* PREGUNTAS:
1/ Pasa al inglés esta oración del fragmento sobre la Constitución de Bolivia: "Ahí está el reto, común con España, de la organización de autogobierno de nacionalidades y autonomía de regiones."
2/ Sigue escribiendo el fragmento sobre la Constitución de Bolivia a partir de su última oración.
------ FRAGMENTO DEL DOCUMENTO ------
La Constitución de Bolivia resulta la de mayor interés por hacer además el intento de articular dicho derecho de los pueblos indígenas y el acceso a la autonomía de las regiones o Departamentos, esto es, dicho al modo español y guardándose las distancias, por atender a un mismo tiempo el derecho de “las nacionalidades” y el de “las regiones” como supuestos de autonomía distintos entre sí en fundamento y en alcance. Nacionalidad también es denominación adoptada por la zona para los pueblos indígenas, aunque la diferencia con el uso español resulta relevante por causa del reconocimiento internacional y constitucional de su derecho de base a la libre determinación. Ahí está el reto, común con España, de la organización de autogobierno de nacionalidades y autonomía de regiones. Aquí, en nuestro caso, se viene en cambio eludiendo esa distinción de supuestos justamente marcada por la propia Constitución.
------ LOS DATOS ------
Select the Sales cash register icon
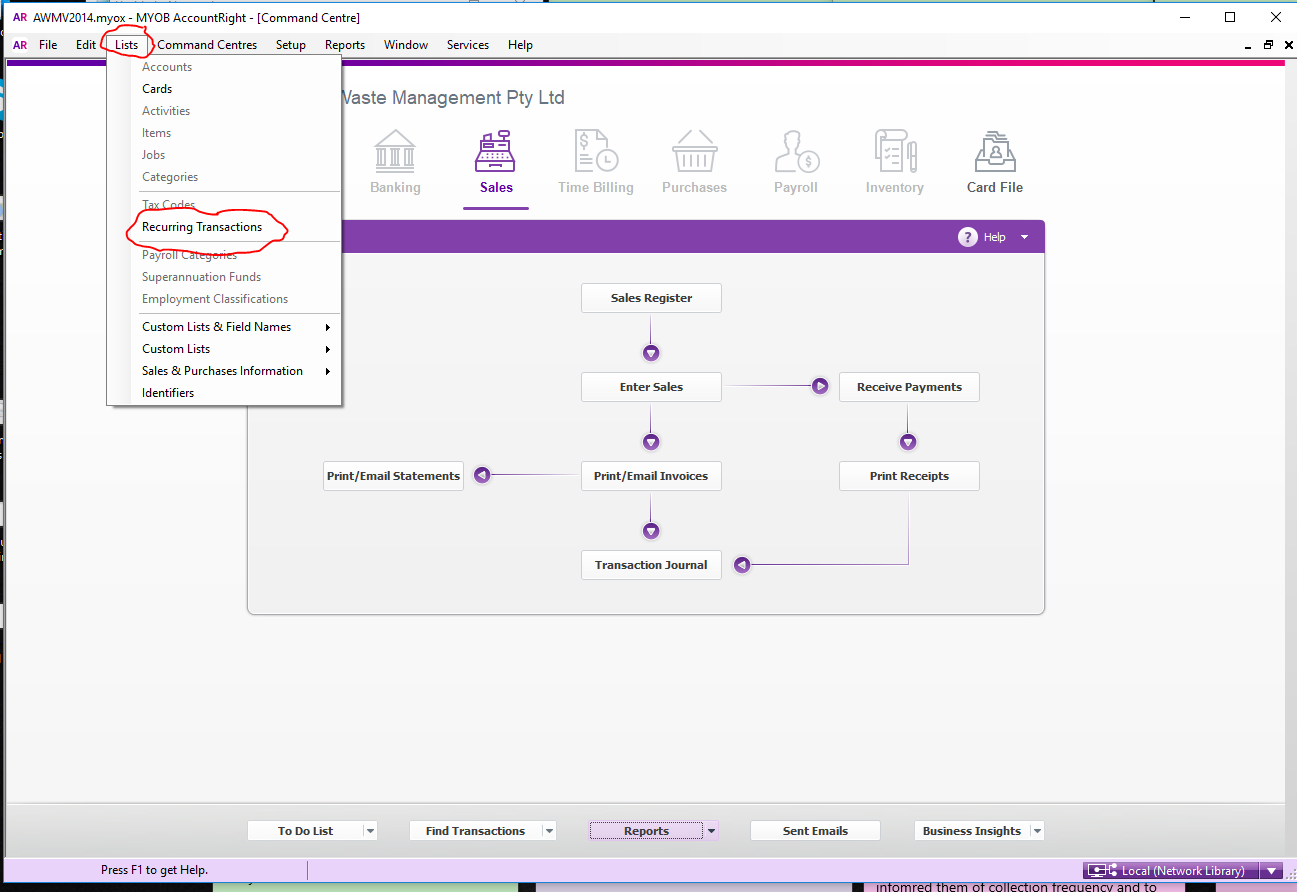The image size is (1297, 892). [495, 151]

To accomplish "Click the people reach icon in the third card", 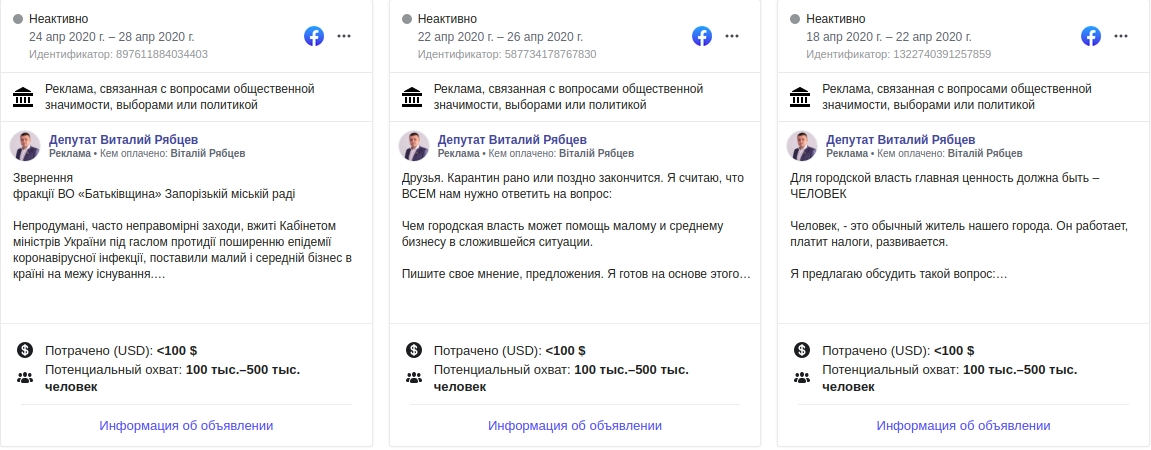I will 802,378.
------
* RESPUESTAS:
1/ Therein lies the challenge, shared with Spain, of organizing the self-government of nationalities and the autonomy of regions.

2/
En el caso más desafiante del Estado Plurinacional de Bolivia, como así oficialmente ahora se identifica, la puesta en práctica no es alentadora. De forma incongruente, la autonomía departamental se sitúa por encima del autogobierno indígena y la misma resulta a su vez bastante inferior, por hacer la comparación, a las autonomías regionales en España. Y falta mediación para articular lo uno y otro, una mediación que sólo puede ofrecer el federalismo, si quiere decirse, asimétrico, justificadamente tal por haberse de distinguir, en la terminología española, entre nacionalidades y regiones. El federalismo con vocación de simetría, como a menudo se le predica en España, es el mononacional. En dicha línea, pese a su profesión de plurinacionalidad, la Constitución de Bolivia declara al Estado descentralizado, no federal. Y no se está allí acudiendo al federalismo para esa difícil articulación entre sujetos constituyentes de diverso derecho.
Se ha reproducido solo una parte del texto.